### WHAT YOU WILL DO
Extract the listing lines verbatim, from the line containing "You are a GUI" up to and including the line containing "coord(413,706)".
— BEGIN INFORMATION PROVIDED —
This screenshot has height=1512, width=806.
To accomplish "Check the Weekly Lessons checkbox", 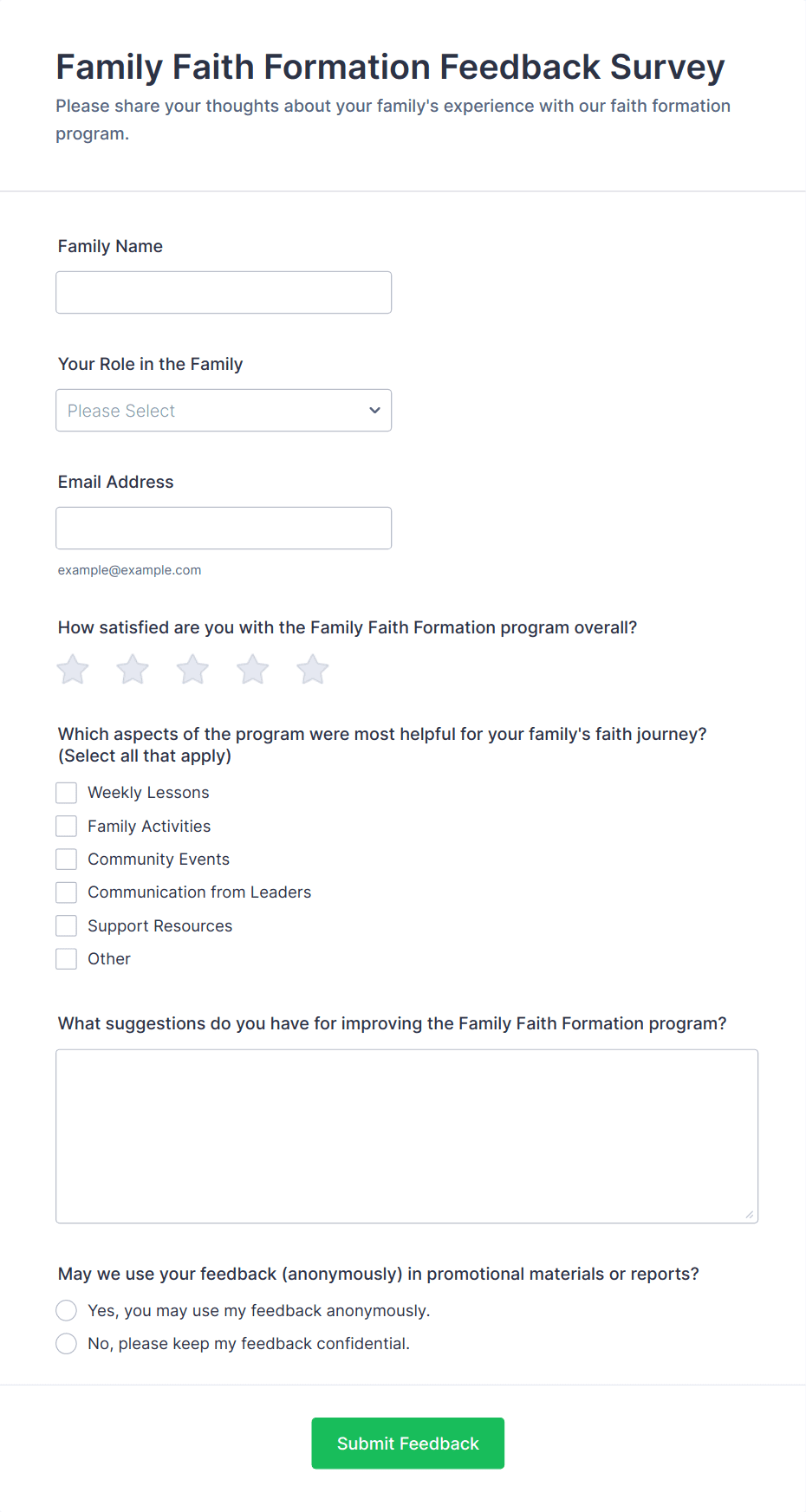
— END INFORMATION PROVIDED —
— BEGIN INFORMATION PROVIDED —
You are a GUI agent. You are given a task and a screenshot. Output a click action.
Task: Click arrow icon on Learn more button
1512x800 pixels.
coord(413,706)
— END INFORMATION PROVIDED —
### CORRECT OUTPUT
You are a GUI agent. You are given a task and a screenshot. Output a click action.
Task: Click arrow icon on Learn more button
1512x800 pixels.
coord(413,706)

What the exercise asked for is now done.